How many lines of the material below contain the string "Toggle"? Answer with the number and nothing else.

**Provided entries:**
^^^^^^^^^^^^^^^^
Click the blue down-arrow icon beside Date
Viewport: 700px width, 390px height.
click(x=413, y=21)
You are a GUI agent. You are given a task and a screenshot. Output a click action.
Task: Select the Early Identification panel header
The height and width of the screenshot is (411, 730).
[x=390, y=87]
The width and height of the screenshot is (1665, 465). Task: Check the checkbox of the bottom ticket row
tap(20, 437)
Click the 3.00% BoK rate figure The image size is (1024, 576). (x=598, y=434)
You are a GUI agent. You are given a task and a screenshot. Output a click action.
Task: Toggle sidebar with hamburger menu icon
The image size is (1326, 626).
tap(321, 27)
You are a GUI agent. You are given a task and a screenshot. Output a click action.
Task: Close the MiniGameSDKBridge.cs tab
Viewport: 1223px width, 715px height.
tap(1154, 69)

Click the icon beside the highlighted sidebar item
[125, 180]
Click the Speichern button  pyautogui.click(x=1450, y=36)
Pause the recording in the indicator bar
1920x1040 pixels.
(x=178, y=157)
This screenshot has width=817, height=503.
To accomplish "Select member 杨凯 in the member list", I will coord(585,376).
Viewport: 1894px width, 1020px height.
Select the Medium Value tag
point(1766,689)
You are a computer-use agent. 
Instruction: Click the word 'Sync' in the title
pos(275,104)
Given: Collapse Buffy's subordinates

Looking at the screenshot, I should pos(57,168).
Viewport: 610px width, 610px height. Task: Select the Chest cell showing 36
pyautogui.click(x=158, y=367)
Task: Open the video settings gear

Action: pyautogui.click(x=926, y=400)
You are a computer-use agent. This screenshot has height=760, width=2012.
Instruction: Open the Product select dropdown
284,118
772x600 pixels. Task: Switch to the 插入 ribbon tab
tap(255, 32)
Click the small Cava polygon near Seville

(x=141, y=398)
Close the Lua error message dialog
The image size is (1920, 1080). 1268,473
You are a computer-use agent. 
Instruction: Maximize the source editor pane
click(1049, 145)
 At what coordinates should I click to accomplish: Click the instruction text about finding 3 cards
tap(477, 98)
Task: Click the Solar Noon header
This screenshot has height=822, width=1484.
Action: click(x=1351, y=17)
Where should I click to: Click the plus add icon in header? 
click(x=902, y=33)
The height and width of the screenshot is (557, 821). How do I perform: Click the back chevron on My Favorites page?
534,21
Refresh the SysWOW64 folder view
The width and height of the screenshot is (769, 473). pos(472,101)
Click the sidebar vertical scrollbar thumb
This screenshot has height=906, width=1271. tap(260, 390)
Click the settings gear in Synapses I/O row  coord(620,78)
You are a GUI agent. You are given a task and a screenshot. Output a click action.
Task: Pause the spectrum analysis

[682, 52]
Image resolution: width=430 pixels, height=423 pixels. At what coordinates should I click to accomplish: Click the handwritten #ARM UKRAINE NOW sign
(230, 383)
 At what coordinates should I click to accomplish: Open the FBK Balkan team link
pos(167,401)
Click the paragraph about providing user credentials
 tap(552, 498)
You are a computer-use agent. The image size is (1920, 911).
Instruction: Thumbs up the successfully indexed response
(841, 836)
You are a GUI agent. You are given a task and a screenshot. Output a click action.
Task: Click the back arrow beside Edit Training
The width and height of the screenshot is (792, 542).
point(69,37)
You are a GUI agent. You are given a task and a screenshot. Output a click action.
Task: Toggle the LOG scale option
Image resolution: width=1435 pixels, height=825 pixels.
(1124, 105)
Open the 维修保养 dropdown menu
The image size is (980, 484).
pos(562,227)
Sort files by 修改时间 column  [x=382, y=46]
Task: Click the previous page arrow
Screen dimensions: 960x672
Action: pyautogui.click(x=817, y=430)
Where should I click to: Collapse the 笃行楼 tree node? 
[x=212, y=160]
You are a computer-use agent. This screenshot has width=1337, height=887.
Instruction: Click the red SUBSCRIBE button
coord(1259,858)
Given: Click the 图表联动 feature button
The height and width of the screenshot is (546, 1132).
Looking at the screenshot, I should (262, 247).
^^^^^^^^^^^^^^^^
**Answer to this problem:** 2